Were Bob Herbert to look around he would notice that places on the North American continent where petroleum is being extracted are booming economically. North Dakota, Western Canada, the Gulf of Mexico are all places with lots of energy resources and exploiting them creates jobs (high paying jobs!) and moderates the price of energy for the rest of us. It should be a win-win proposition but the religion of Liberalism does not allow for such obvious resolutions to the problem of economic stagnation and inequality.
[We should all be offended that Obama implores the Brazilians to drill for oil in deep waters off their coast, with the promise that we will be their best customer, while he impedes our ability to drill off our coasts and on our lands. American firms have pioneered environmentally sensitive drilling technology. Who would do a better job protecting the environment while extracting oil than American companies who have gigantic incentives to do ti right under the watchful eye of the American MSM and American regulators? Perhaps we should continue to rely on oil drilling in far off countries where oil spills and contamination can occur out of the MSM's awareness; if it isn't on the front page of the New York Times, presumably an oil spill doesnt count.]

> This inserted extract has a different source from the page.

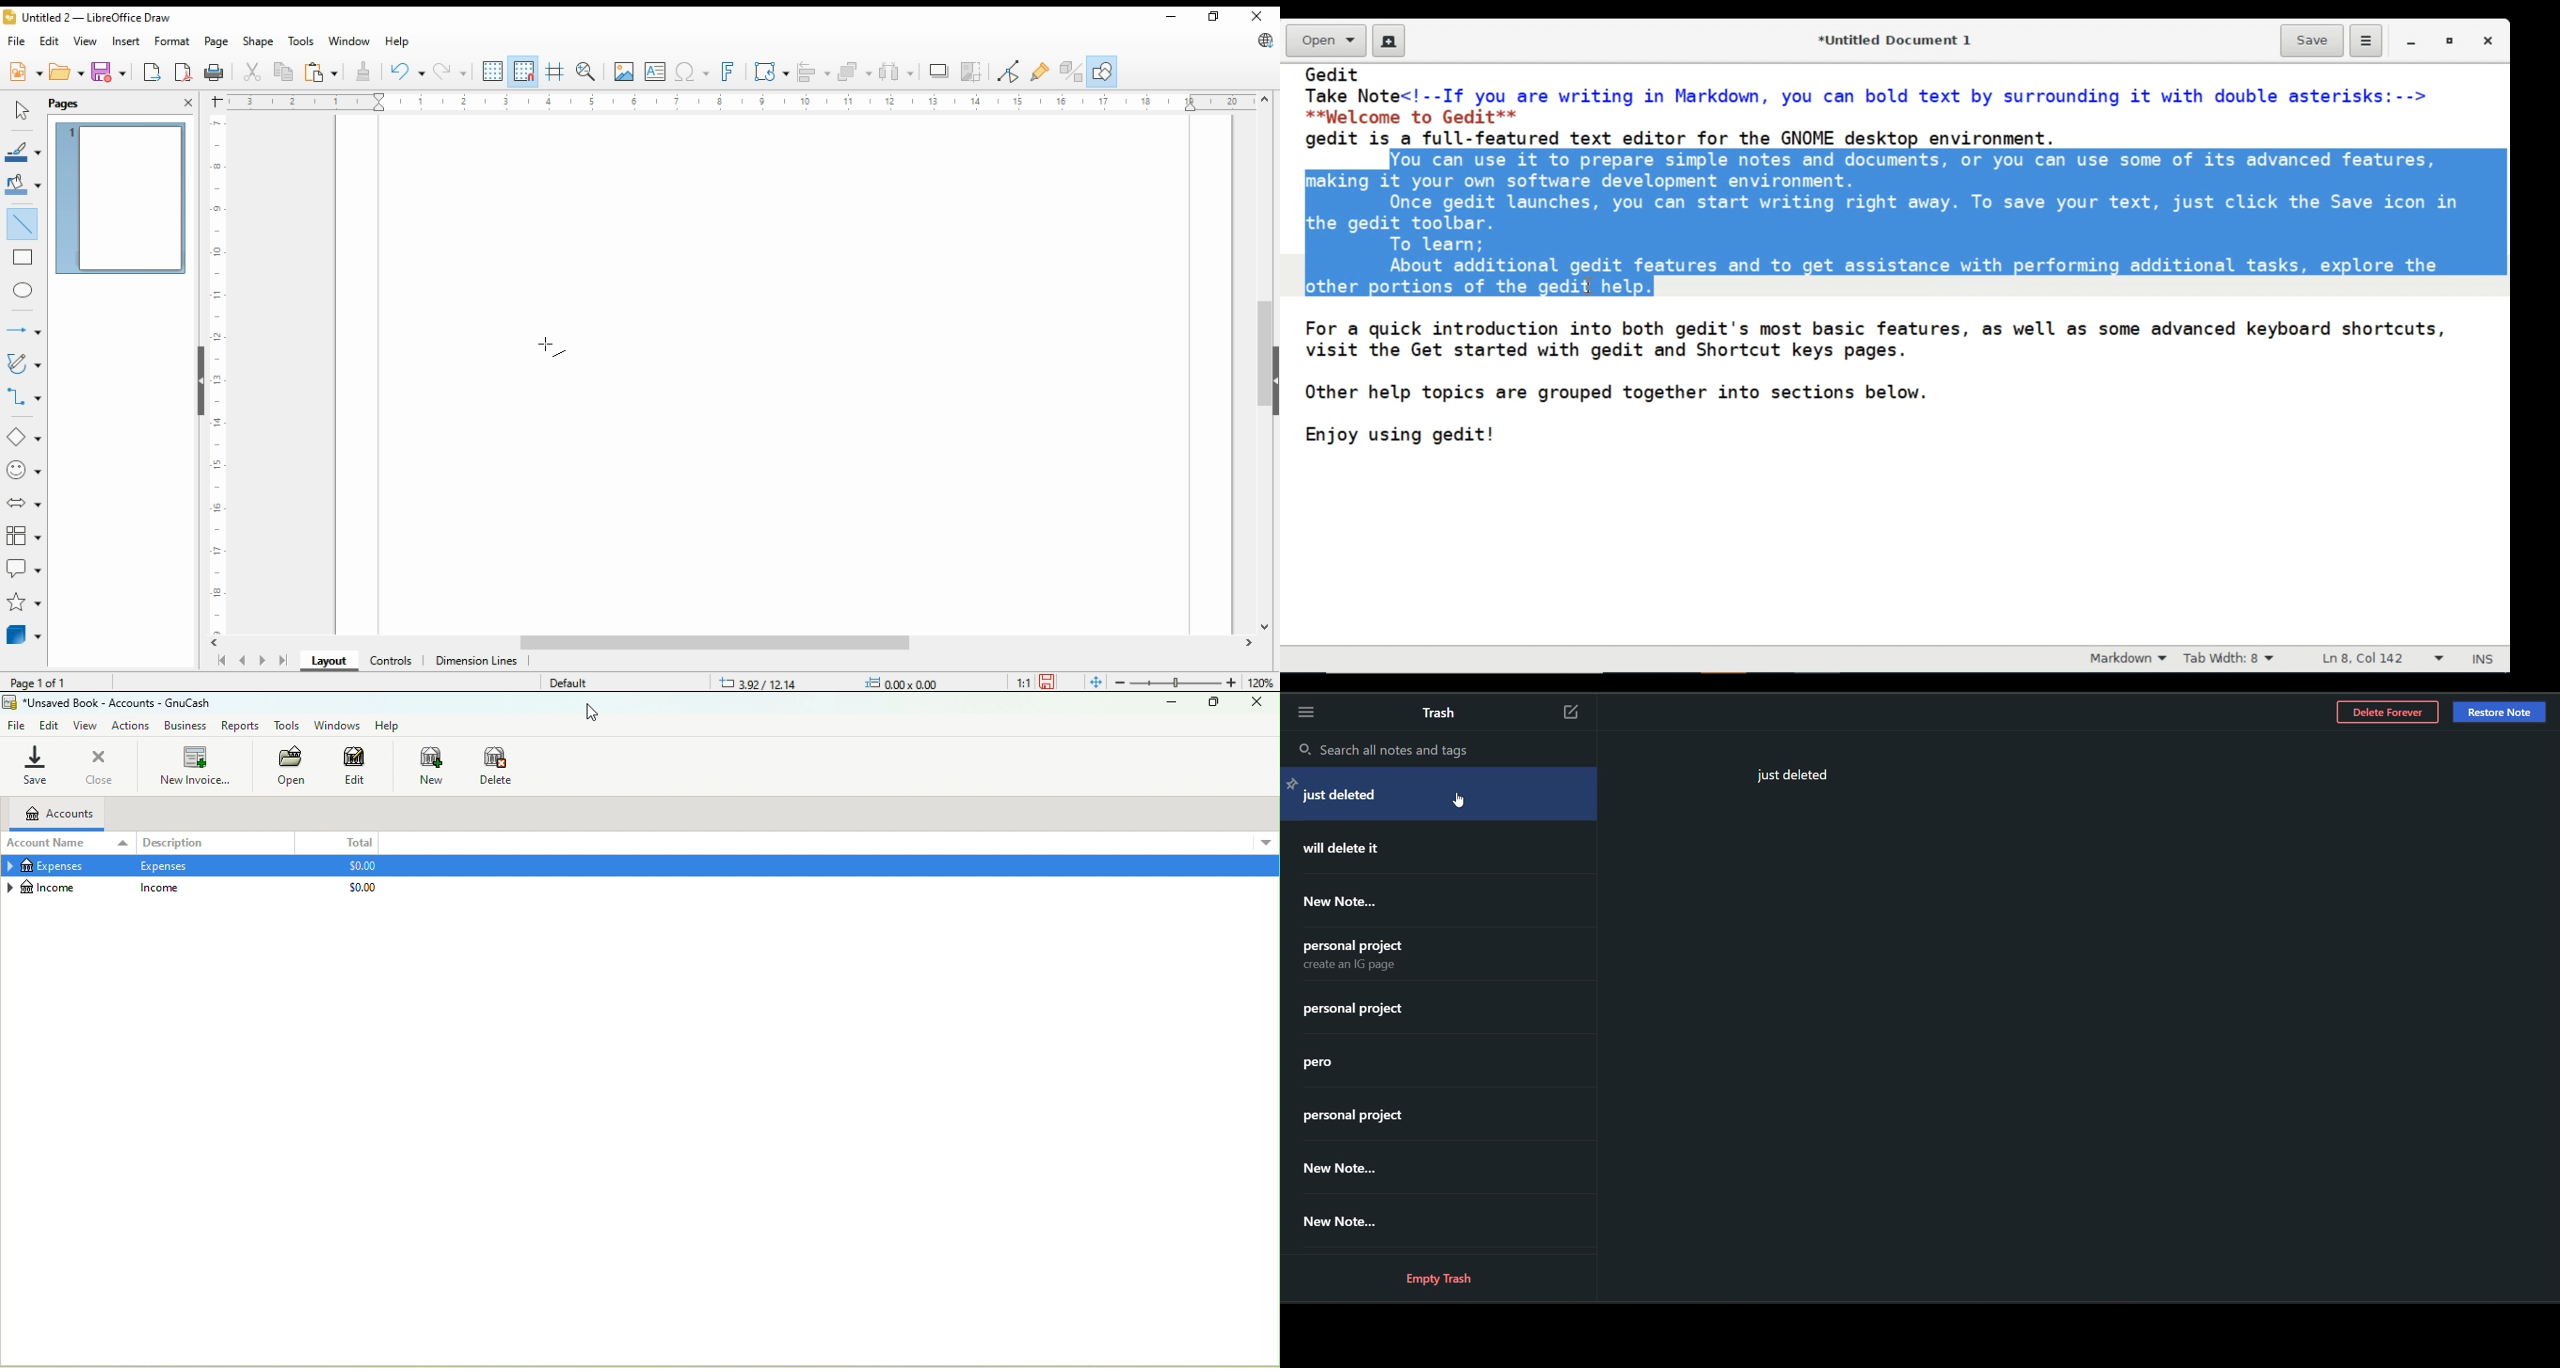 The height and width of the screenshot is (1372, 2576). Describe the element at coordinates (1367, 953) in the screenshot. I see `deleted note title 4` at that location.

I won't even begin to address the issues of education. When Steve Sailer points out that Mexicans in America do better in American schools than Mexicans in Mexico or that Swedes in American schools do better than Swedes in Swedish schools, and yet no one in the MSM or the education establishment is willing to even parse the numbers, we have a problem that goes far beyond Liberal versus Conservative, Democrat versus Republican. When you constantly misdiagnose a problem, treatment is compromised. By all means elevate our expectations of our students but as long as we expect Americans of Mexican extraction to do equally well as Americans of Swedish or Chinese extraction, we will be wasting our time and money on an impossible dream. Someday, once we have figured out why some minorities consistently under-perform others and how to address the unequal outcomes, we might see the gaps close. That day is not now and blaming the teachers (among the Right's favorite villains) or some unidentifiable, unquantifiable societal bias, means we will continue to misdiagnose and waste our precious resources.

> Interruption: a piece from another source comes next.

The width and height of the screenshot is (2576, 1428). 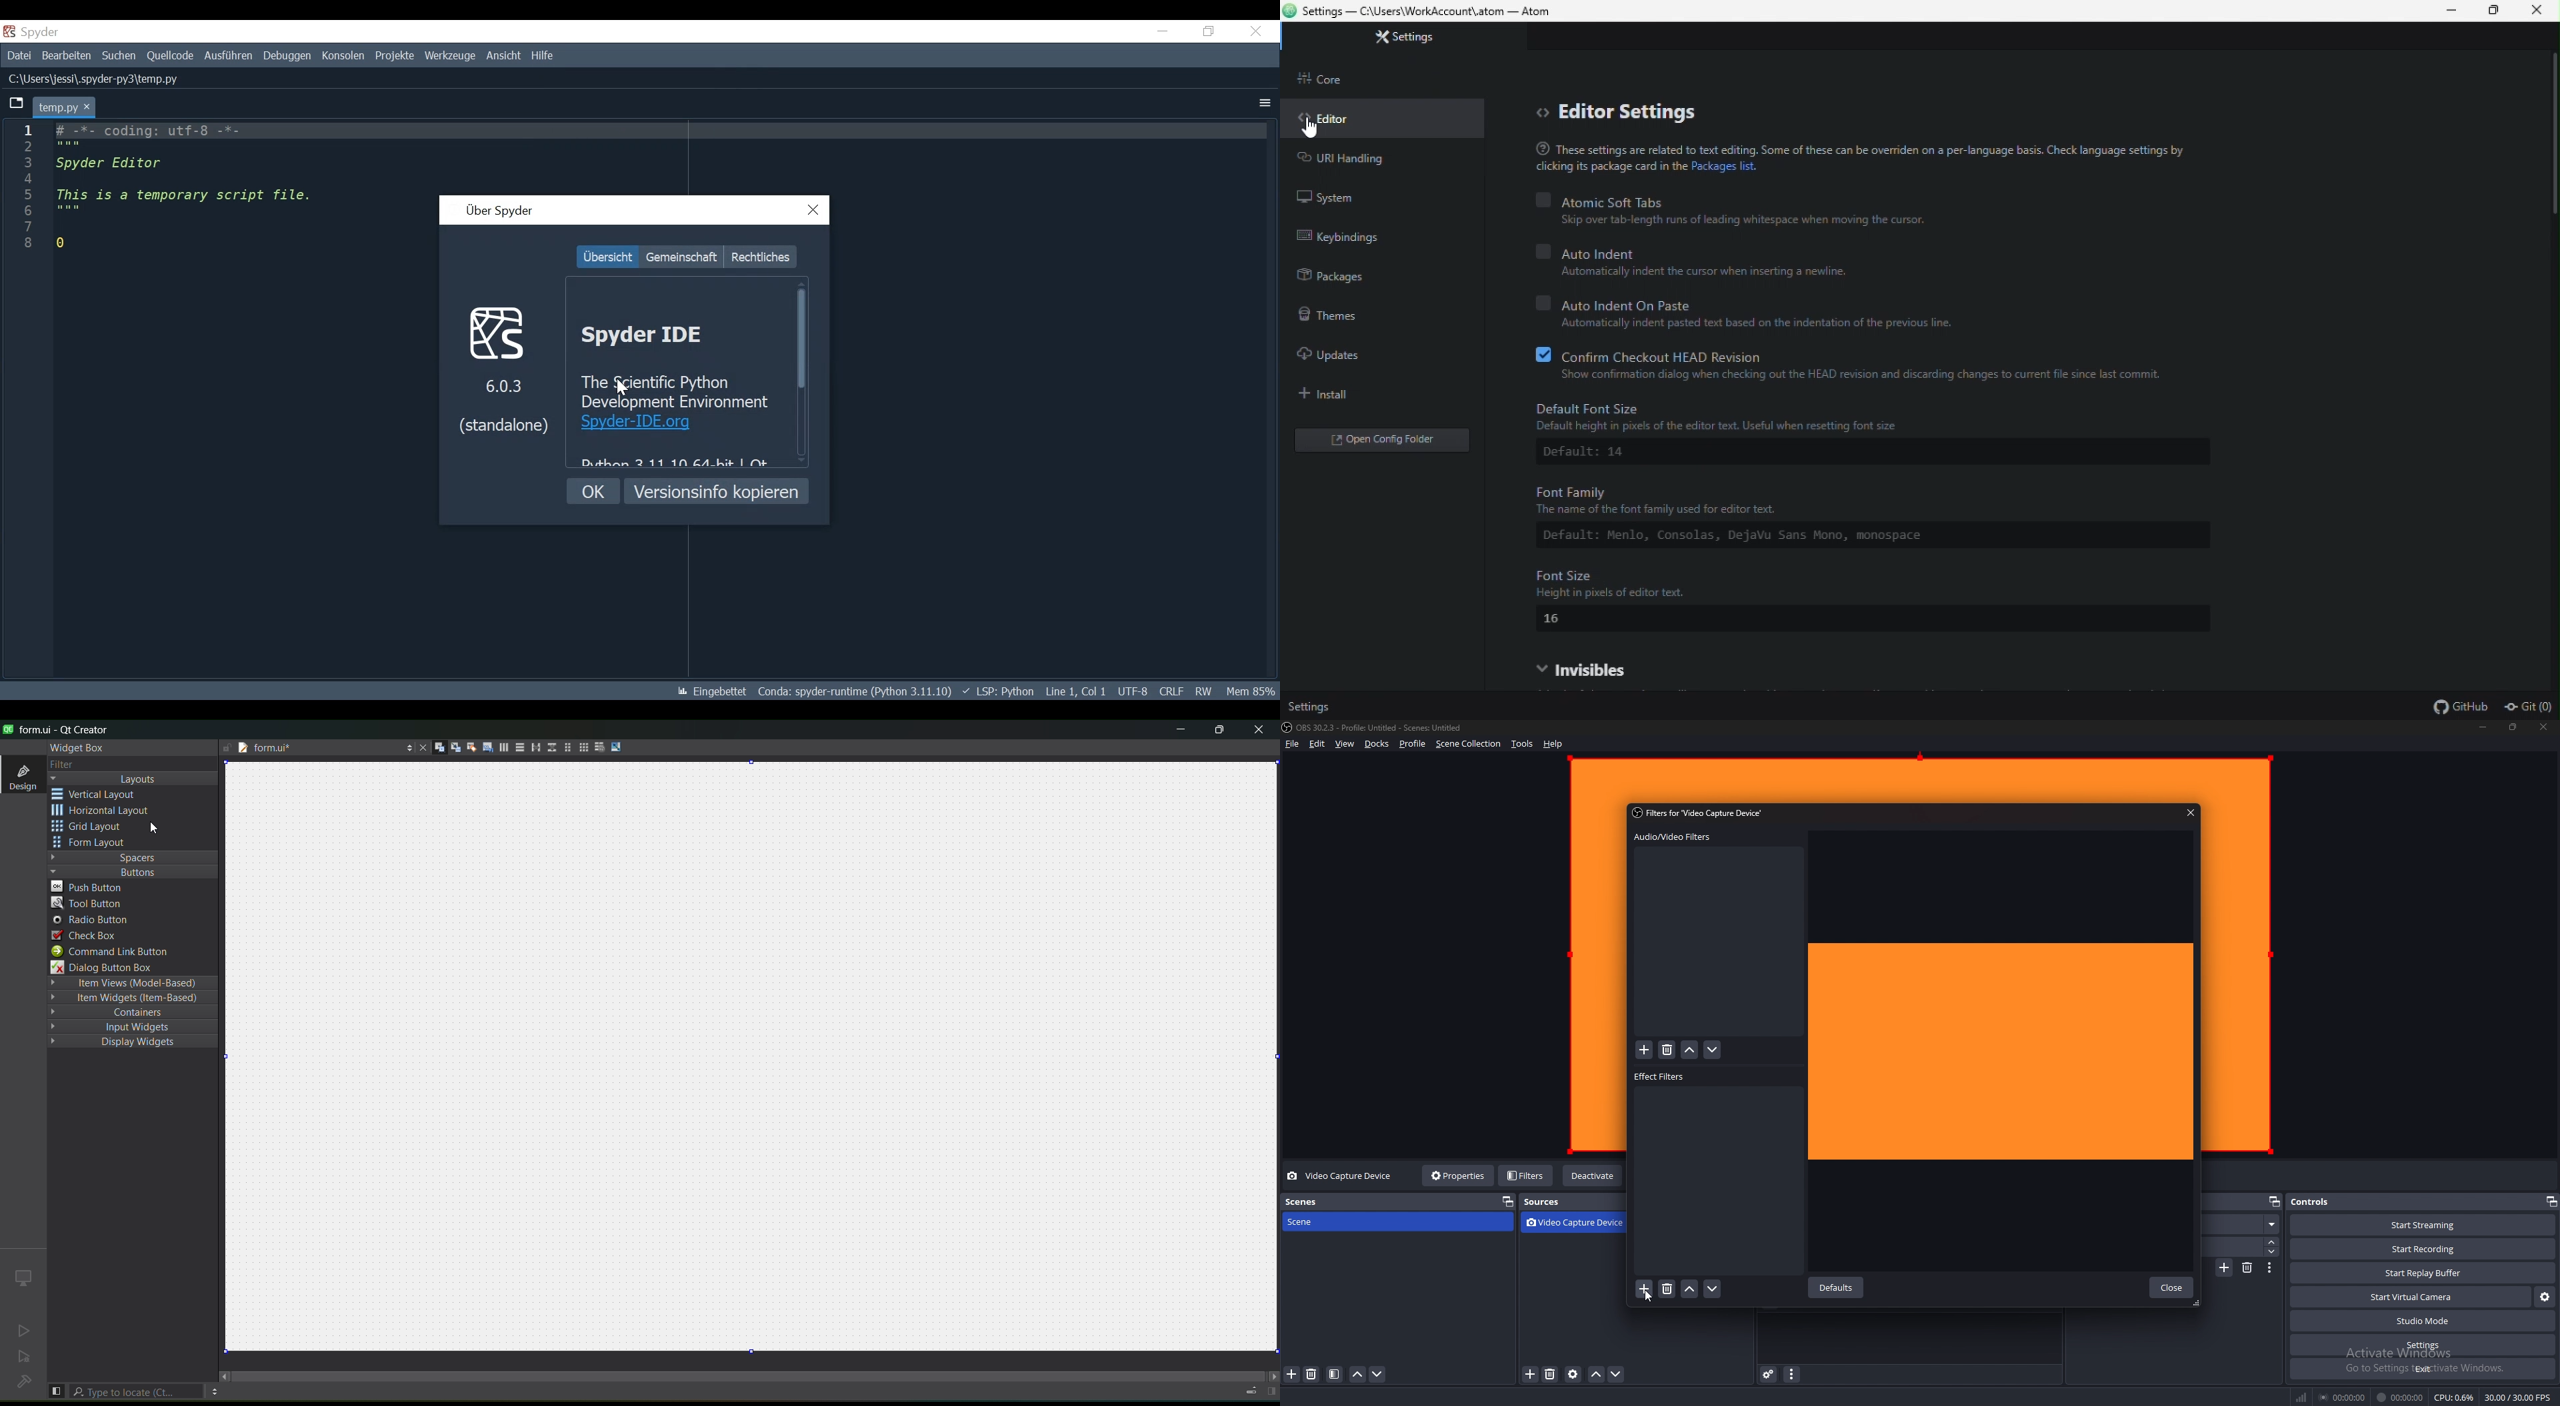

I am with Bob Herbert in his painful recognition that growing economic inequality is bad for America. Where I part company is in believing that government, with our increasing crony capitalism, and our "own goal" behavior limiting the utilization and exploitation of our bounteous resources, is any way to solve the problem.
Make energy cheaper, allow our native entrepreneurship to flourish, entice technological advances with the promise of great riches unencumbered by government, and our economy will soar, with the middle class soaring along with it. In twenty years, if we do not foul up the future, we will be discussing how to manage an economy of abundance rather than scarcity. We will get there faster if the Liberals would only open their minds to the possibilities of their fellow countrymen.
I will miss Bob Herbert's columns; I also plan on sending him a link to this post. If he responds, I will be sure to post it.